» Set problem 1:
Translate this sentence from the forum thread on parallel random number generation into Spanish: "I know setting a new random seed for each stream would be required but does that really insure independence?"

» Document:
* Begin *

Parallel computing and pseudo random number generating (PRNG)

TheEcologist

Global Moderator
#1
Hi Guys,

I'm working on parallel MCMC algorithms both in R and C, but I'm kindoff worried about the independence between the sequences in my p parallel streams/threads.

I know setting a new random seed for each stream would be required but does that really insure independence? I don't think it provides any reinsurance that my sequences are truly independent.

PRNGs are typically also periodic, which means that the sequence will eventually repeat itself every length T (see e.g. --> http://www.random.org/randomness/)

Another way this could be done is by making sure I choose starting positions in the PRNG sequence that don't overlap for each p streams (basically dividing the sequence T in p parts) but this doesn't really sound feasible.

Anybody worked with this problem before and got tips? I'm sure people with backgrounds in computing, math and stats have run into this problem before (other than in my field, Ecology, that is).

Any suggestions will be greatly appreciated!

TE
 

TheEcologist

Global Moderator
#2
Oke, I have been doing some research.

Basically what you need to do is use strictly non-overlapping streams, so that boils down to the following -->

1) each parallel stream will need a separate seed.

* End *

» Set problem 2:
Render the lines of the listing below as a JSON list of strings with one string per line and blank lines omitted, from the line with "Select the V-Node centre row" up to and including the line with "point(685,48)".

Element and text location data
* Begin *

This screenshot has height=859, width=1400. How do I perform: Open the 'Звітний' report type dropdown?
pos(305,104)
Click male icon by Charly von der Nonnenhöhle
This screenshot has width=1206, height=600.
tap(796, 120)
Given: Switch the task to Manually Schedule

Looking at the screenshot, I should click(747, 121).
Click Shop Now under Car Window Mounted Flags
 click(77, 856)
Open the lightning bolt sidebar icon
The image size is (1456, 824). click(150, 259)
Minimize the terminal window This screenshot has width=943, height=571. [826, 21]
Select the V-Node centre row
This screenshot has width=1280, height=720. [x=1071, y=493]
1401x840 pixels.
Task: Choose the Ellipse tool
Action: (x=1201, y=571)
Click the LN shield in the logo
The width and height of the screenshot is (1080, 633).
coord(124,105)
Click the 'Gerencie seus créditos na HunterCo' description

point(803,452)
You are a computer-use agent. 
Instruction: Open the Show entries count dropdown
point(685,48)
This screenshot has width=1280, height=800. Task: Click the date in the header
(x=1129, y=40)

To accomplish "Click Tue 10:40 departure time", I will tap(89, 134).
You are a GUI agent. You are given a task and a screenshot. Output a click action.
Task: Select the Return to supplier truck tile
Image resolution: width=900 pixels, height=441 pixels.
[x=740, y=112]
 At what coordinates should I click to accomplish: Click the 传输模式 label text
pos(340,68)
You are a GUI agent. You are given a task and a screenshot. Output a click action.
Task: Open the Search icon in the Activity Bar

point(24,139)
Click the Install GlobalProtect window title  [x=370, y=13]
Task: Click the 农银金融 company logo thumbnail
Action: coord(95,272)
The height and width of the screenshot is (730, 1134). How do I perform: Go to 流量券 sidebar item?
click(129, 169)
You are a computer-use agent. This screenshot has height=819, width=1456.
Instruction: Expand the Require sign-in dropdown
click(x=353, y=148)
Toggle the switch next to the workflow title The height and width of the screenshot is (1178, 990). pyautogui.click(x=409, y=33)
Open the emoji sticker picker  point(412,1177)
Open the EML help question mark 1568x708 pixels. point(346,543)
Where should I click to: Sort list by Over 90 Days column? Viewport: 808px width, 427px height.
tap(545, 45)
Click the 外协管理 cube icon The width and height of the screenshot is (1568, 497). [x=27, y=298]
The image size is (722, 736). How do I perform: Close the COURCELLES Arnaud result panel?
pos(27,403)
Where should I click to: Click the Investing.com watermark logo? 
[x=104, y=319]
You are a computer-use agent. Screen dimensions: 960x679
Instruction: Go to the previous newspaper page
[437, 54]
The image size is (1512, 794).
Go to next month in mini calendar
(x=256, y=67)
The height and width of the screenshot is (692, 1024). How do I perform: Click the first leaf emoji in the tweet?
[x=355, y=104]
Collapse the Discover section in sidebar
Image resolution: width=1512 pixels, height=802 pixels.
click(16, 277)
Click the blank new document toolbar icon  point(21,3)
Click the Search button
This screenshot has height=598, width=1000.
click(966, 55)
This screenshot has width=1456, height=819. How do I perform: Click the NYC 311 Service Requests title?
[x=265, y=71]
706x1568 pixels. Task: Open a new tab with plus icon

* End *

» Right answer 1:
Sé que sería necesario establecer una nueva semilla aleatoria para cada flujo, pero ¿eso realmente garantiza la independencia?

» Right answer 2:
[
  "Select the V-Node centre row",
  "This screenshot has width=1280, height=720. [x=1071, y=493]",
  "1401x840 pixels.",
  "Task: Choose the Ellipse tool",
  "Action: (x=1201, y=571)",
  "Click the LN shield in the logo",
  "The width and height of the screenshot is (1080, 633).",
  "coord(124,105)",
  "Click the 'Gerencie seus créditos na HunterCo' description",
  "point(803,452)",
  "You are a computer-use agent. ",
  "Instruction: Open the Show entries count dropdown",
  "point(685,48)"
]